Sternbildungsschübe nach Galaxienpassage
Einen wichtigen Einflussfaktor auf die Sternbildung unserer Milchstraße haben nun Astronomen um Tomás Ruiz-Lara vom Astrophysikalischen Institut der Kanaren auf Teneriffa identifiziert. “Aus existierenden Modellen weiß man, dass die Sagittarius-Zwerggalaxie schon dreimal in die Milchstraße gestürzt ist – vor knapp sechs Milliarden Jahren, vor zwei Milliarden Jahren und vor rund einer Milliarde Jahren”, erklärt Ruiz-Lara. Zurzeit liegt diese elliptische Zwerggalaxie rund 50.000 Lichtjahre vom Milchstraßenzentrum entfernt und umfasst rund eine Milliarde zumeist alter Sterne. Der Theorie nach bewegte sie sich bei ihren Kollisionen von oben oder unten durch die Sternenscheibe unserer Galaxie hindurch. Um herauszufinden, welche Folgen diese Passagen hatten, haben die Astronomen den mithilfe von Daten des Gaia-Satelliten der ESA angelegten Sternenkatalog durchmustert und die Leuchtkraft, Entfernungen und Temperaturfarben von Sternen in einem Umkreis von rund 6500 Lichtjahren um die Sonne analysiert.

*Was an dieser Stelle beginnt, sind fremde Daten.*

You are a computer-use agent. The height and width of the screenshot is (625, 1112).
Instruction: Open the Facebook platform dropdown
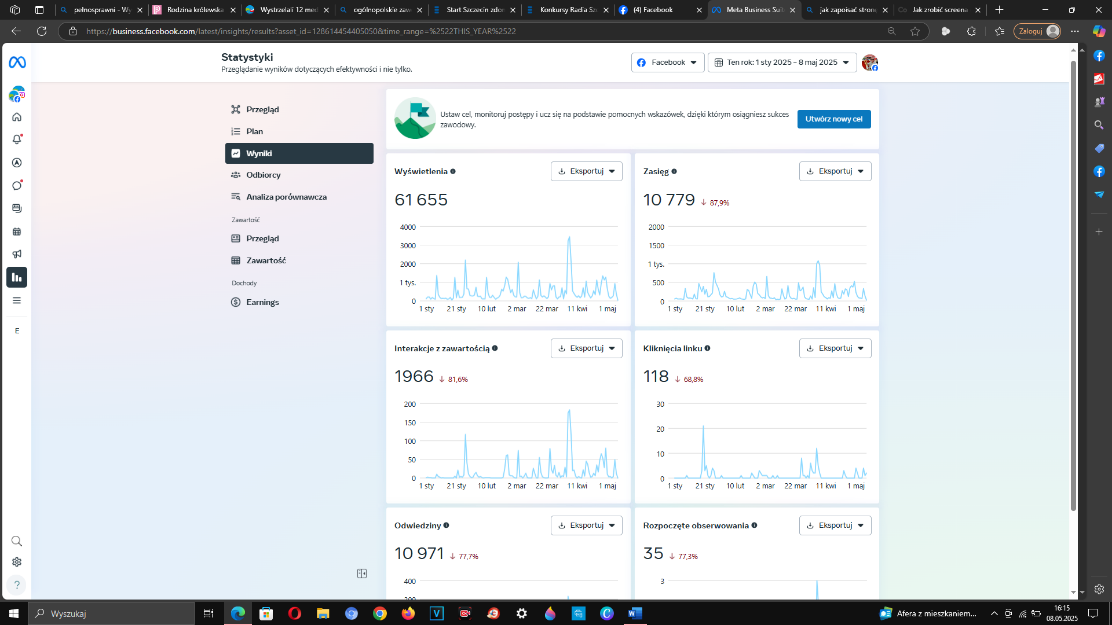tap(667, 63)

Aus diesen Daten konnten die Astronomen auf das Alter und damit den Entstehungszeitpunkt dieser Sterne schließen. “Wir haben dann die Zeiten, an denen wir eine verstärkte Sternbildung feststellten, mit denen verglichen, zu denen die Sagittarius-Zwerggalaxie in die Milchstraße gefallen ist”, erklären die Astronomen. Tatsächlich stellten sie einen Zusammenhang fest: “Wir haben drei Perioden starker Sternbildung gefunden, die vor 5,7 Milliarden Jahren, vor 1,9 Milliarden Jahren und vor einer Milliarde Jahren ihren Höhepunkt hatten”, berichtet Ruiz-Lara. “Das korrespondiert mit der Zeit, zu der die Sagittarius-Galaxie durch die Scheibe der Milchstraße hindurchgewandert sein soll.” Diese Kollisionen könnten demnach Gas und Staub in unserer Galaxie so in Bewegung versetzt haben, dass es vielerorts zum Kollabieren der Gaswolken kam und damit zur Geburt neuer Sterne. “Dies ist das erste Mal, dass wir die Sternbildungsgeschichte der Milchstraße so detailliert aufgeschlüsselt haben”, kommentiert der nicht an der Studie beteiligte Gaia-Projektwissenschaftler Timo Prusti.